- [Exercise prompt]
Lay out everything from the line containing "Describe the element" down to the line containing "at that location." as a JSON list of strings, one per line, with blank lines skipped. Leave the pictures out.

- [Given information]
========
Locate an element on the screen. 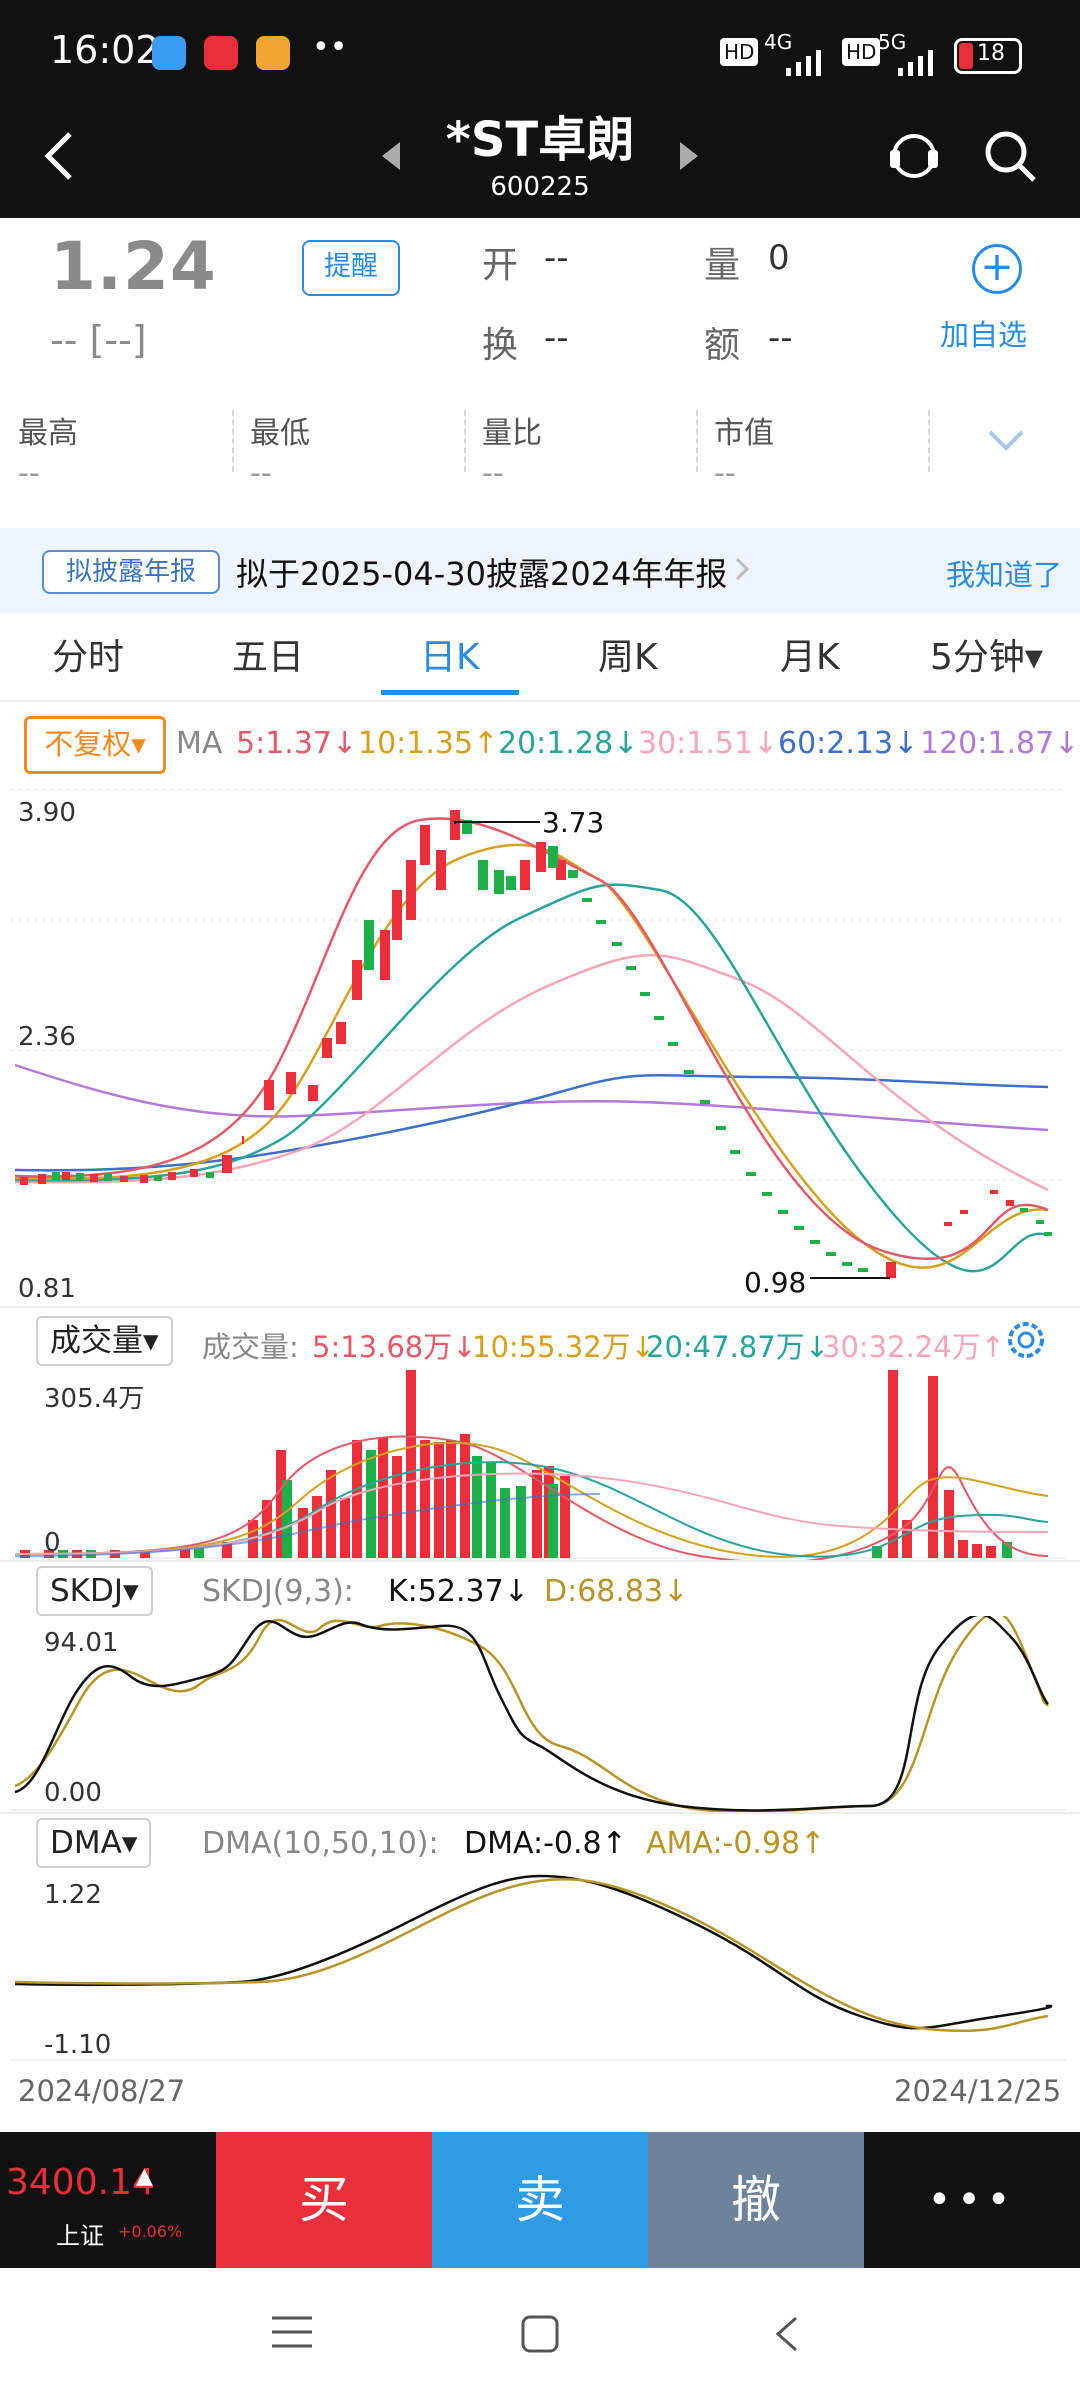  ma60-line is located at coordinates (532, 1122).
========
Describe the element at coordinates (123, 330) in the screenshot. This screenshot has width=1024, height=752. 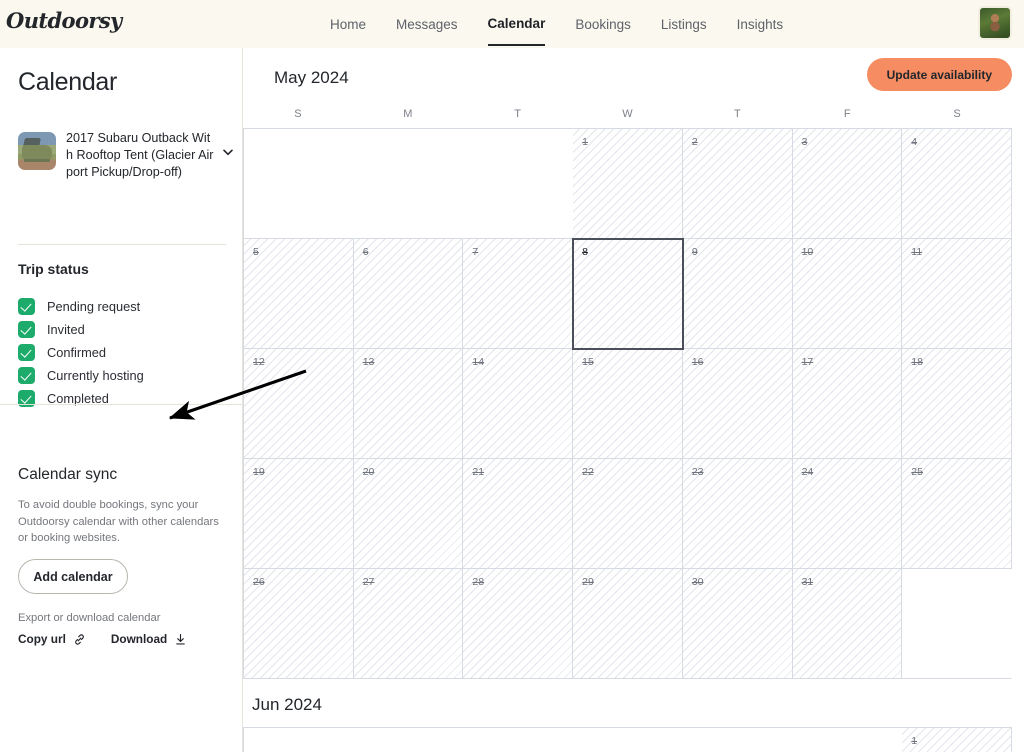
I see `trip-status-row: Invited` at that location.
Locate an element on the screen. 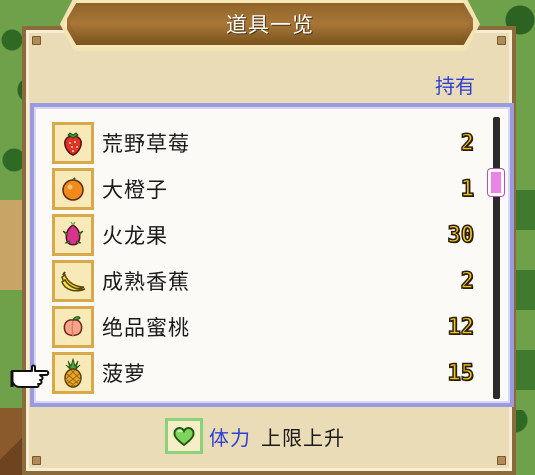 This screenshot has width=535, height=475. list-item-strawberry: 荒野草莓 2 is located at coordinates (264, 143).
========
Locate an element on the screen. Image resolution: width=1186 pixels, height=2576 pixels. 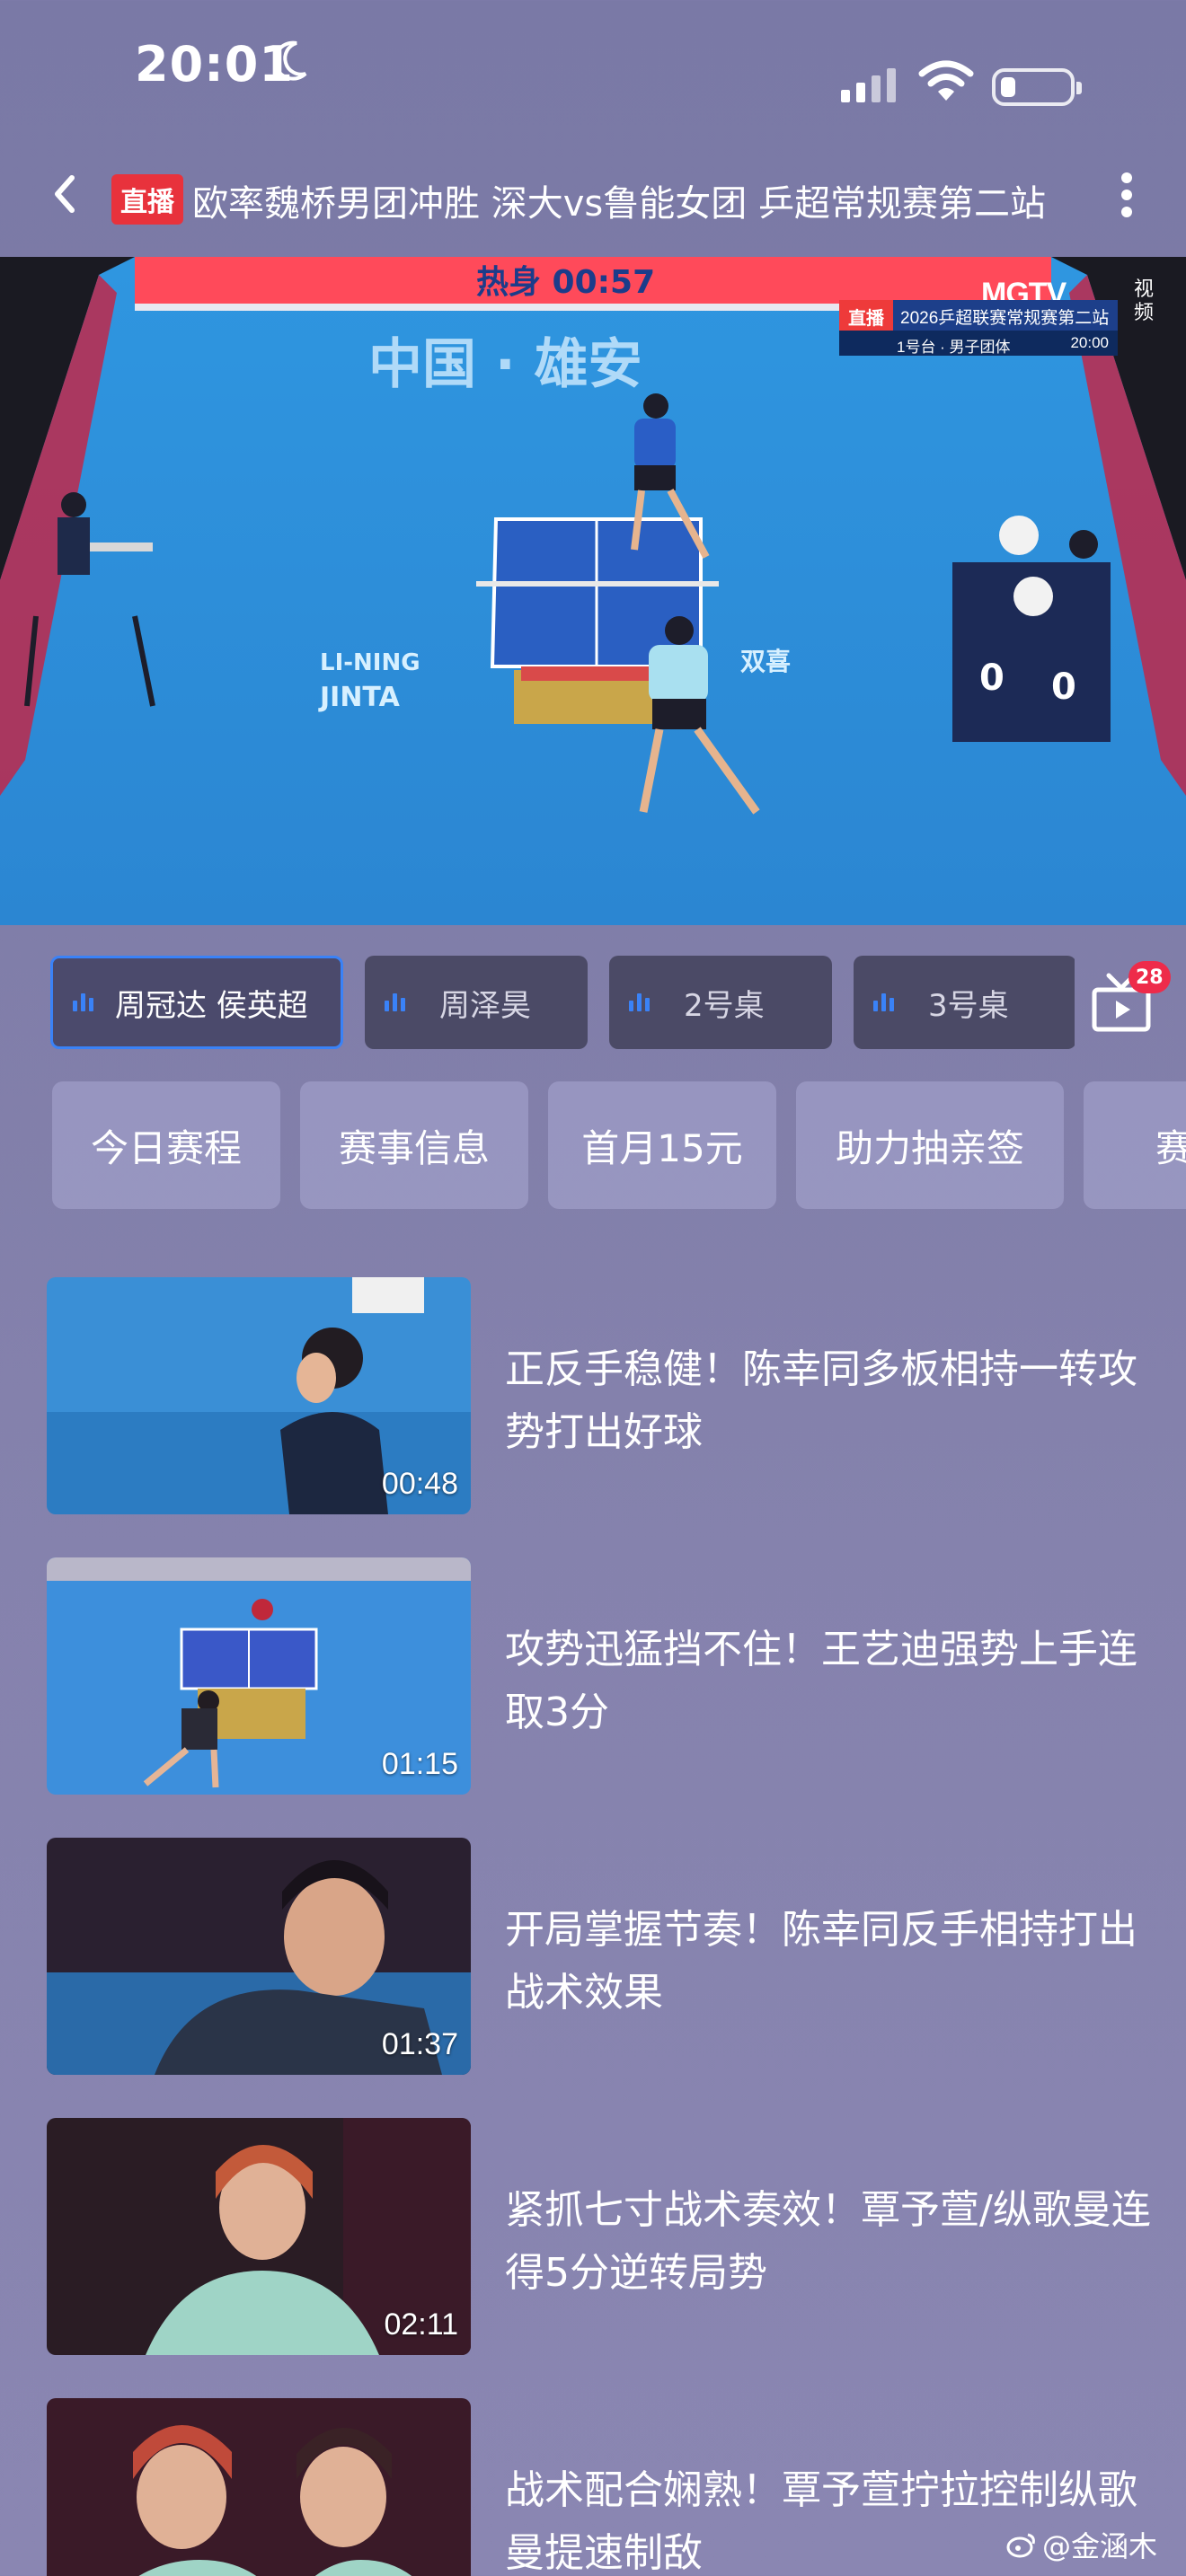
========
- [Worked solution]
[
  "Describe the element at coordinates (123, 330) in the screenshot. This screenshot has width=1024, height=752. ",
  "I see `trip-status-row: Invited` at that location."
]